Il margine di manovra in tal senso è ridotto al minimo, non abbiamo alternative. Le assicurazioni sono ancora in grado, per principio di solidarietà, di coprire rischi con premi ragionevoli anche nel territorio alpino. Se in futuro continuerà ad essere così, dipende anche dallo sviluppo dei costi, nonché dal fatto que le misure di pianificazione del territorio siano attuate senza compromessi, le carte del rischio per zone edificabili e costose infrastrutture rispettate coerentemente, gli interessi dei singoli ridimensionati a vantaggio della collettività, per cui in definitiva i costi per i danni potranno essere contenuti entro certi limiti. Tutto ciò dipende dalla responsabilità dei comuni. I falsi sviluppi basati su errori di pianificazione, derivanti da un'erronea comprensione della democrazia e da una fede non ponderata nella crescita, verranno corretti automaticamente dal mercato - probabilmente in ritardo, ma tanto più brutalmente e a costi più elevati. Su questo non c'è alcun dubbio. Ma per dare voce a quello che attualmente è impensabile: cosa accadrebbe se le assicurazioni stabilissero i premi per i danni causati da inondazioni, frane o smottamenti in base al rischio effettivo, e cioè nell'altopiano generalmente a condizioni favorevoli, nel territorio montano, lungo i laghi e i fiumi a condizioni molto più onerose? Cosa accadrebbe se proprietari immobiliari, investitori, o addirittura i fondi pensionistici, non potessero più assicurare i loro immobili situati in determinate aree minacciate e si dovesse improvvisamente confrontare con un alto rischio non coperto? Per il momento si tratta solo di un'ipotesi. Questa logica discende in ultima analisi dal fatto che sono proprio le compagnie di assicurazione e le istituzioni finanziarie internazionali che dalla loro postazione in prima linea si dimostrano preoccupate e danno l'allarme (UNEP Financial Initiative 2002). E lo fanno per dure, lungimiranti considerazioni economiche sul settore, non per sentimentalismo ecologico. La politica non si è ancora resa conto che anch'essa è parte in causa - e ampiamente coinvolta - nelle responsabilità: la politica del clima dura più di una legislatura, richiede lungimiranza, la capacità di uno sguardo d'insieme e non è conciliabile con interessi particolari. Questo è il messaggio da trasmettere alla popolazione.


Prof. Dr. Martin Grosjean
NFS Klima
Universität Bern
www.nccr-climate.unibe.ch/

Il complesso sistema del clima.
Il clima della terra è un sistema complesso in cui sono collegati diverse componenti. I sistemi complessi reagiscono in modo molto sensibile e spesso violento ai minimi cambiamenti, talvolta appena percepibili, di singoli sottosistemi. I cambiamenti climatici hanno aspetti ed effetti molto diversi a livello regionale. Essi si manifestano in diversi luoghi del pianeta, con una diversa connotazione e anche in diverse stagioni dell'anno. Insieme all'elevata variabilità naturale del clima e al fatto che i dati climatici vengono rilevati da relativamente poco tempo, questo rende particolarmente difficile fornire la prova dei cambiamenti del clima e indicarne le cause.

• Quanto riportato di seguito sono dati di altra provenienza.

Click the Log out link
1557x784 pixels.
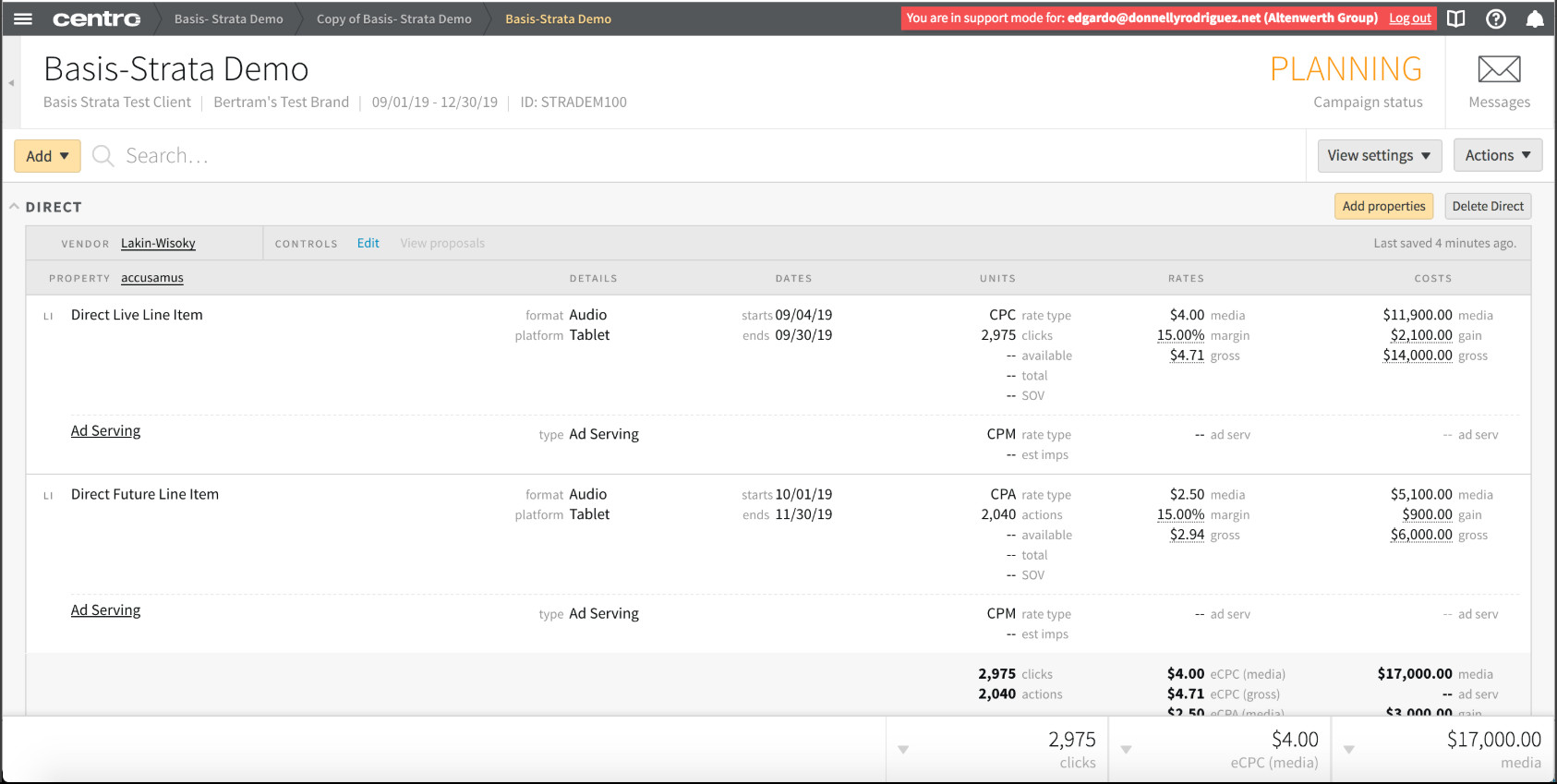pos(1410,18)
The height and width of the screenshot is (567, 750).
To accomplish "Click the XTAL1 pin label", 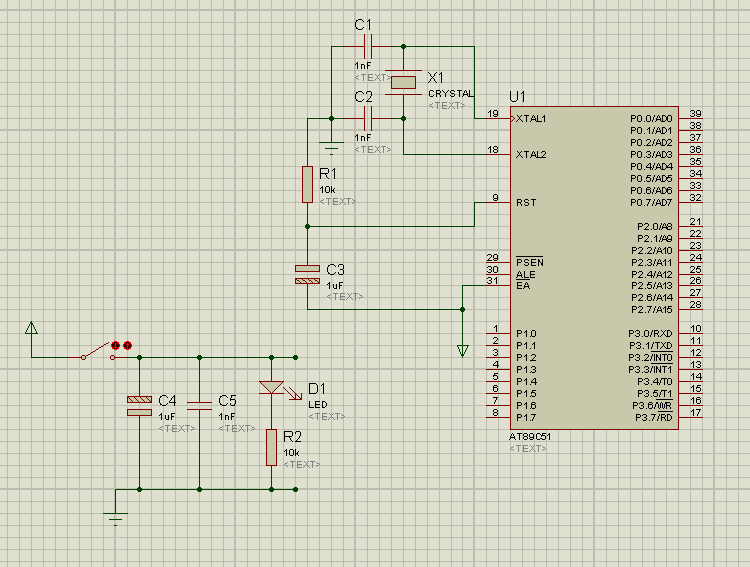I will (531, 119).
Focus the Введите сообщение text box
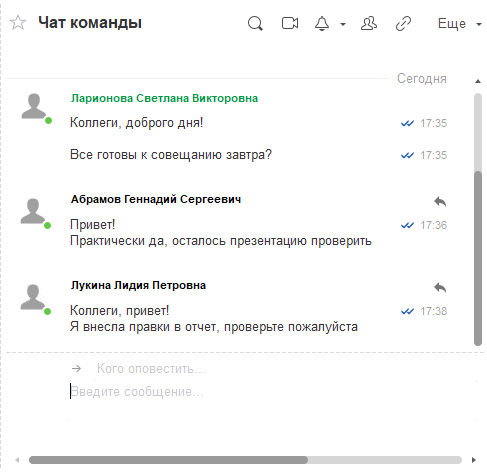The width and height of the screenshot is (487, 476). pos(273,400)
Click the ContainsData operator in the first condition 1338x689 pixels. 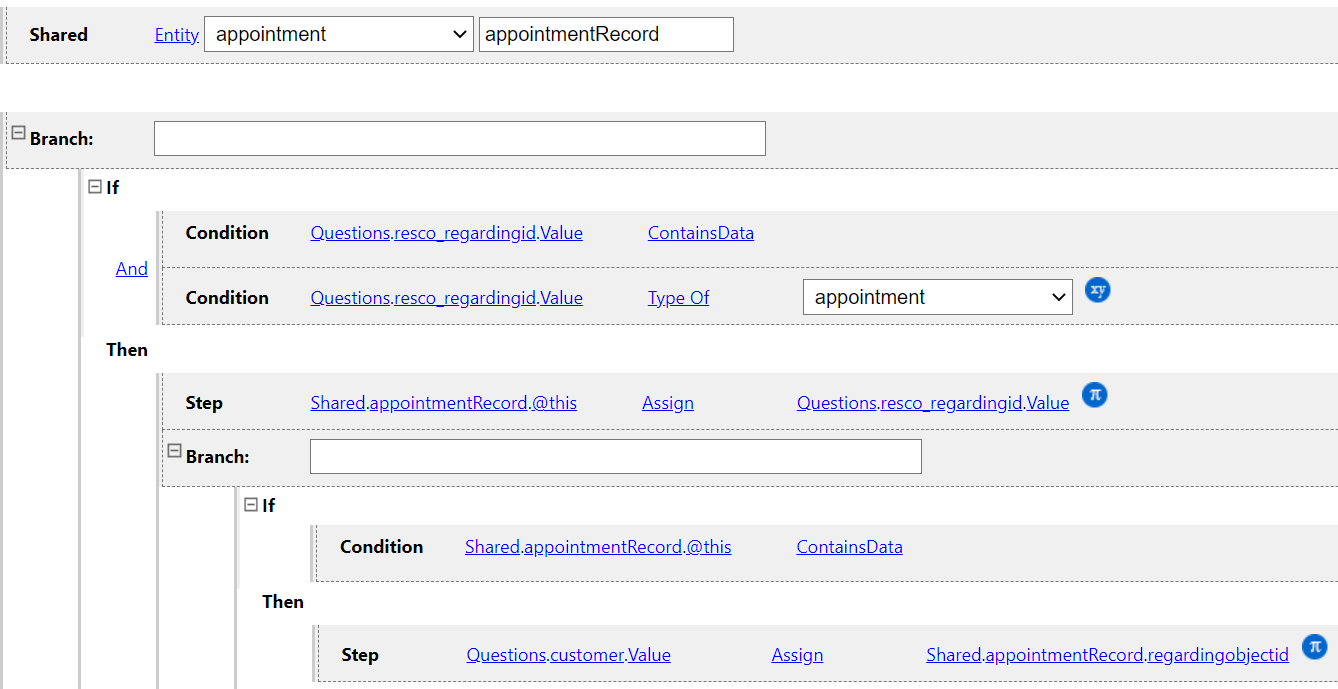tap(700, 233)
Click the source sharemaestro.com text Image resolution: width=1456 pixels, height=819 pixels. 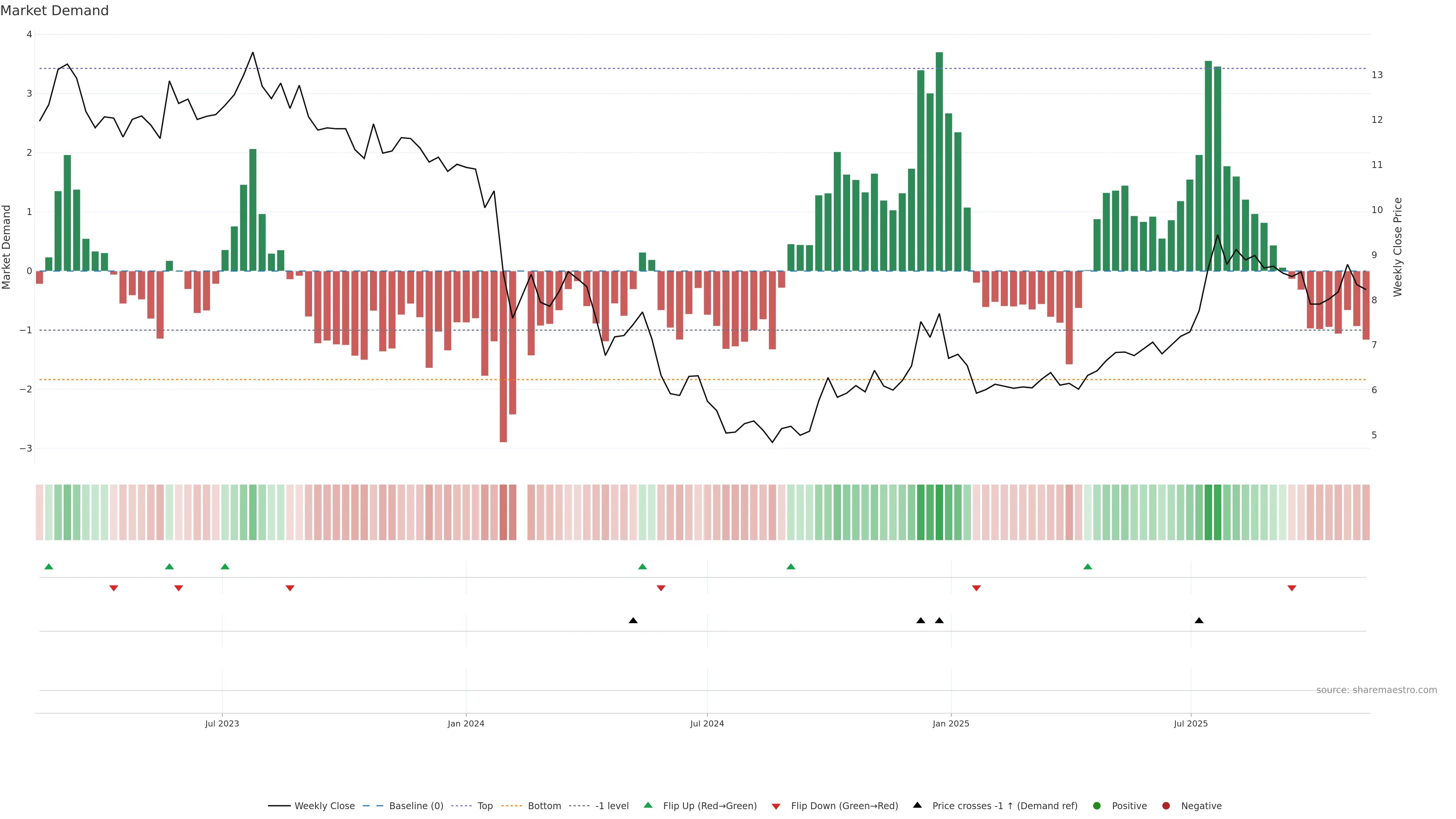click(1376, 690)
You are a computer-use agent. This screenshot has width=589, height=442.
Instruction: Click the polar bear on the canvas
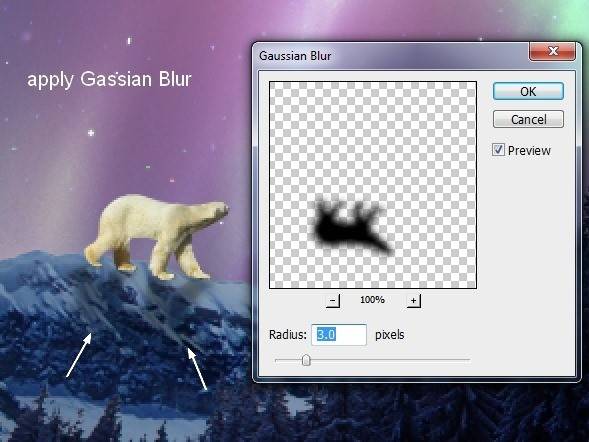[x=157, y=235]
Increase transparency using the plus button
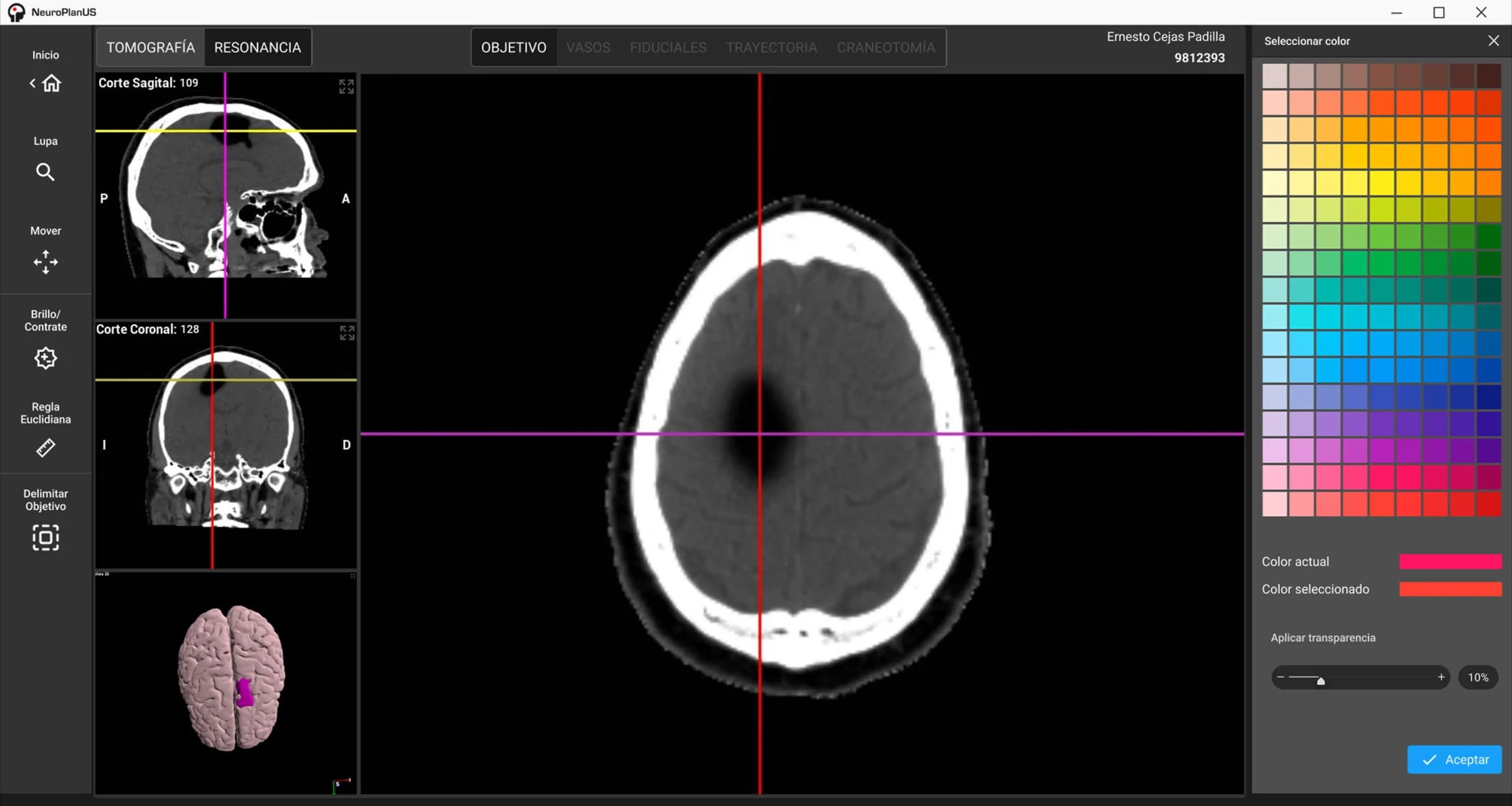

Le forze motrici: sole, vulcani e uomo.
In una scala temporale compresa tra anni fino a diversi secoli, i fattori scatenanti che determinano i cambiamenti del sistema climatico sono l'attività solare, le grandi eruzioni vulcaniche e la concentrazione dei gas serra nell'atmosfera. Mentre l'attività solare e le eruzioni vulcaniche non sono influenzate dall'uomo, le alterazioni della concentrazione di gas serra nell'atmosfera, in particolare a partire dal xx secolo, sono una conseguenza delle attività antropiche. Le emissioni causate dall'uomo dall'industrializzazione hanno portato alla più alta concentrazione di CO2 nell'atmosfera da almeno 420.000 anni.